EXERCISE BRIEF: Once you have read the entries, copy all of them exactly.

DATA FOR THIS TASK:
___
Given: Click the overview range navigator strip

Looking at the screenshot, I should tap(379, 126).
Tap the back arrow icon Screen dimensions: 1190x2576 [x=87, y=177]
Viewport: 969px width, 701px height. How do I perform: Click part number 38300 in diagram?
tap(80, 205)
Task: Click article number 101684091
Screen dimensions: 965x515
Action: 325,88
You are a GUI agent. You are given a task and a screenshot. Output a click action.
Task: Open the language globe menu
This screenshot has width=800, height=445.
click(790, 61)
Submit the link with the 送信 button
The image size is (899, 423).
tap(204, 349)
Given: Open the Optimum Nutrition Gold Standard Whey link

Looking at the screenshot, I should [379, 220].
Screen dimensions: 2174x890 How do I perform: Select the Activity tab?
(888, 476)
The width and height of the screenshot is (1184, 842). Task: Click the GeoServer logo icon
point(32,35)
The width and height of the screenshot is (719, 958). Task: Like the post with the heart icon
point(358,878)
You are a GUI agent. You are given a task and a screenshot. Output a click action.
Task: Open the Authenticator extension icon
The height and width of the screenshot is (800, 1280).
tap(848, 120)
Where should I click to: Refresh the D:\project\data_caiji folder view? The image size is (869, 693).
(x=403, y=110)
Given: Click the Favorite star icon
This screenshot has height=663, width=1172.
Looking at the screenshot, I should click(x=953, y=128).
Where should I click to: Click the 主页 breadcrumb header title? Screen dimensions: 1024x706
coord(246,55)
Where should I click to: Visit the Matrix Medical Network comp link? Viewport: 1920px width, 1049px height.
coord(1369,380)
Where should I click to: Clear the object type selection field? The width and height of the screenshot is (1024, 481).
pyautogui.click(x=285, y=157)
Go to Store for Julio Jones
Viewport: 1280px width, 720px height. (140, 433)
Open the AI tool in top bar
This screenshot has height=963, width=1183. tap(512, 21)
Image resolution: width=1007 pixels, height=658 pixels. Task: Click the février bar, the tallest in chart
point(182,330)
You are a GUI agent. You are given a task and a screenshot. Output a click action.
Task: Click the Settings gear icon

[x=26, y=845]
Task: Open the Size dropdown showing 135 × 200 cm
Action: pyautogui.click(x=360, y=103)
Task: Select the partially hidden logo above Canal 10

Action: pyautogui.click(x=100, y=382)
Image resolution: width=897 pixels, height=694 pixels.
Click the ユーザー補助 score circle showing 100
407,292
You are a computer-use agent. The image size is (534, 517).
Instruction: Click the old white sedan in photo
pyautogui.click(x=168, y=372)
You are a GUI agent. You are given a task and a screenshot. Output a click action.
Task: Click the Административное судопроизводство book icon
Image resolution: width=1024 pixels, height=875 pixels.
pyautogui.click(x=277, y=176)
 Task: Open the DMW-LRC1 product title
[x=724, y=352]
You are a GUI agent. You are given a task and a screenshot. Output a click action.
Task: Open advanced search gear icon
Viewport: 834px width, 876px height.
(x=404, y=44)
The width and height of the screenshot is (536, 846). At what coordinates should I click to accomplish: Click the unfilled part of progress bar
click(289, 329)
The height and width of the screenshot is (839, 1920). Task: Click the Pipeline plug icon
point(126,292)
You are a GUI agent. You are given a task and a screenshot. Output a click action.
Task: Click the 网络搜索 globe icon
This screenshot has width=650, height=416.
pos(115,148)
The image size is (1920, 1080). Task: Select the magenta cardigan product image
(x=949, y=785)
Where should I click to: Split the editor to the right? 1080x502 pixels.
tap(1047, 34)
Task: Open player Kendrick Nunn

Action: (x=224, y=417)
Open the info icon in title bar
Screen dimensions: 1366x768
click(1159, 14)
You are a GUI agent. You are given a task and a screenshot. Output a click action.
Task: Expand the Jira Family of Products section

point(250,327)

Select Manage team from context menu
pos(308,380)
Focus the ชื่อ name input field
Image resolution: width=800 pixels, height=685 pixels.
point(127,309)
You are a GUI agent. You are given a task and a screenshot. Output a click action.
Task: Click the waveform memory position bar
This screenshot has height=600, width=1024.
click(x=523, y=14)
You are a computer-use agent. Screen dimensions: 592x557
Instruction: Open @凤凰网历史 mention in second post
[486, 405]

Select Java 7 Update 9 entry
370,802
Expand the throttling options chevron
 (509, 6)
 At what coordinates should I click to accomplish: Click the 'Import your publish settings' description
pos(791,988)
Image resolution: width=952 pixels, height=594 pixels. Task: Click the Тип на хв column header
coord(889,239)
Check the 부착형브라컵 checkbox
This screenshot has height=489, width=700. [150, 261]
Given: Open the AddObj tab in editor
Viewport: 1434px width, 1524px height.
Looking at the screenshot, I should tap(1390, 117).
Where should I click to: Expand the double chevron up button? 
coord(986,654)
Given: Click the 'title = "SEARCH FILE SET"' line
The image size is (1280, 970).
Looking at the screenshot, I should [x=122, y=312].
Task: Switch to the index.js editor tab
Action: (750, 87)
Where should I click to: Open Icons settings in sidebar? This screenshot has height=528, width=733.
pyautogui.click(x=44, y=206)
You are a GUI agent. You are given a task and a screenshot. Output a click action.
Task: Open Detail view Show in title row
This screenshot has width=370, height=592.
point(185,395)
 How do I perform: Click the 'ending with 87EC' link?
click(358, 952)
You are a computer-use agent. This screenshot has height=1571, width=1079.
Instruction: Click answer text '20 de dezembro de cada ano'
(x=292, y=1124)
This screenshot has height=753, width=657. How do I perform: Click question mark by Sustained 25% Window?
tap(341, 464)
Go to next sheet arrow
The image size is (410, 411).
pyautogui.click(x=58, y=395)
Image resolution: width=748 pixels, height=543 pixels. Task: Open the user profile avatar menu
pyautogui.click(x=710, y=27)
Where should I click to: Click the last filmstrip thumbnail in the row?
___
RESPONSE TO THIS TASK:
Given: Click the overview range navigator strip

Looking at the screenshot, I should tap(379, 126).
Tap the back arrow icon Screen dimensions: 1190x2576 [x=87, y=177]
Viewport: 969px width, 701px height. How do I perform: Click part number 38300 in diagram?
tap(80, 205)
Task: Click article number 101684091
Screen dimensions: 965x515
Action: 325,88
You are a GUI agent. You are given a task and a screenshot. Output a click action.
Task: Open the language globe menu
This screenshot has width=800, height=445.
click(790, 61)
Submit the link with the 送信 button
The image size is (899, 423).
tap(204, 349)
Given: Open the Optimum Nutrition Gold Standard Whey link

Looking at the screenshot, I should [379, 220].
Screen dimensions: 2174x890 How do I perform: Select the Activity tab?
(888, 476)
The width and height of the screenshot is (1184, 842). Task: Click the GeoServer logo icon
point(32,35)
The width and height of the screenshot is (719, 958). Task: Like the post with the heart icon
point(358,878)
You are a GUI agent. You are given a task and a screenshot. Output a click action.
Task: Open the Authenticator extension icon
The height and width of the screenshot is (800, 1280).
tap(848, 120)
Where should I click to: Refresh the D:\project\data_caiji folder view? The image size is (869, 693).
(x=403, y=110)
Given: Click the Favorite star icon
This screenshot has height=663, width=1172.
Looking at the screenshot, I should click(x=953, y=128).
Where should I click to: Click the 主页 breadcrumb header title? Screen dimensions: 1024x706
coord(246,55)
Where should I click to: Visit the Matrix Medical Network comp link? Viewport: 1920px width, 1049px height.
coord(1369,380)
Where should I click to: Clear the object type selection field? The width and height of the screenshot is (1024, 481).
pyautogui.click(x=285, y=157)
Go to Store for Julio Jones
Viewport: 1280px width, 720px height. (140, 433)
Open the AI tool in top bar
This screenshot has height=963, width=1183. tap(512, 21)
Image resolution: width=1007 pixels, height=658 pixels. Task: Click the février bar, the tallest in chart
point(182,330)
You are a GUI agent. You are given a task and a screenshot. Output a click action.
Task: Click the Settings gear icon

[x=26, y=845]
Task: Open the Size dropdown showing 135 × 200 cm
Action: pyautogui.click(x=360, y=103)
Task: Select the partially hidden logo above Canal 10

Action: pyautogui.click(x=100, y=382)
Image resolution: width=897 pixels, height=694 pixels.
Click the ユーザー補助 score circle showing 100
407,292
You are a computer-use agent. The image size is (534, 517).
Instruction: Click the old white sedan in photo
pyautogui.click(x=168, y=372)
You are a GUI agent. You are given a task and a screenshot. Output a click action.
Task: Click the Административное судопроизводство book icon
Image resolution: width=1024 pixels, height=875 pixels.
pyautogui.click(x=277, y=176)
 Task: Open the DMW-LRC1 product title
[x=724, y=352]
You are a GUI agent. You are given a task and a screenshot. Output a click action.
Task: Open advanced search gear icon
Viewport: 834px width, 876px height.
(x=404, y=44)
The width and height of the screenshot is (536, 846). At what coordinates should I click to accomplish: Click the unfilled part of progress bar
click(289, 329)
The height and width of the screenshot is (839, 1920). Task: Click the Pipeline plug icon
point(126,292)
You are a GUI agent. You are given a task and a screenshot. Output a click action.
Task: Click the 网络搜索 globe icon
This screenshot has width=650, height=416.
pos(115,148)
The image size is (1920, 1080). Task: Select the magenta cardigan product image
(x=949, y=785)
Where should I click to: Split the editor to the right? 1080x502 pixels.
tap(1047, 34)
Task: Open player Kendrick Nunn

Action: (x=224, y=417)
Open the info icon in title bar
Screen dimensions: 1366x768
click(1159, 14)
You are a GUI agent. You are given a task and a screenshot. Output a click action.
Task: Expand the Jira Family of Products section

point(250,327)

Select Manage team from context menu
pos(308,380)
Focus the ชื่อ name input field
Image resolution: width=800 pixels, height=685 pixels.
point(127,309)
You are a GUI agent. You are given a task and a screenshot. Output a click action.
Task: Click the waveform memory position bar
This screenshot has height=600, width=1024.
click(x=523, y=14)
You are a computer-use agent. Screen dimensions: 592x557
Instruction: Open @凤凰网历史 mention in second post
[486, 405]

Select Java 7 Update 9 entry
370,802
Expand the throttling options chevron
 (509, 6)
 At what coordinates should I click to accomplish: Click the 'Import your publish settings' description
pos(791,988)
Image resolution: width=952 pixels, height=594 pixels. Task: Click the Тип на хв column header
coord(889,239)
Check the 부착형브라컵 checkbox
This screenshot has height=489, width=700. [150, 261]
Given: Open the AddObj tab in editor
Viewport: 1434px width, 1524px height.
Looking at the screenshot, I should tap(1390, 117).
Where should I click to: Expand the double chevron up button? 
coord(986,654)
Given: Click the 'title = "SEARCH FILE SET"' line
The image size is (1280, 970).
Looking at the screenshot, I should [x=122, y=312].
Task: Switch to the index.js editor tab
Action: (750, 87)
Where should I click to: Open Icons settings in sidebar? This screenshot has height=528, width=733.
pyautogui.click(x=44, y=206)
You are a GUI agent. You are given a task and a screenshot. Output a click action.
Task: Open Detail view Show in title row
This screenshot has width=370, height=592.
point(185,395)
 How do I perform: Click the 'ending with 87EC' link?
click(358, 952)
You are a computer-use agent. This screenshot has height=1571, width=1079.
Instruction: Click answer text '20 de dezembro de cada ano'
(x=292, y=1124)
This screenshot has height=753, width=657. How do I perform: Click question mark by Sustained 25% Window?
tap(341, 464)
Go to next sheet arrow
The image size is (410, 411).
pyautogui.click(x=58, y=395)
Image resolution: width=748 pixels, height=543 pixels. Task: Open the user profile avatar menu
pyautogui.click(x=710, y=27)
Where should I click to: Click the last filmstrip thumbnail in the row?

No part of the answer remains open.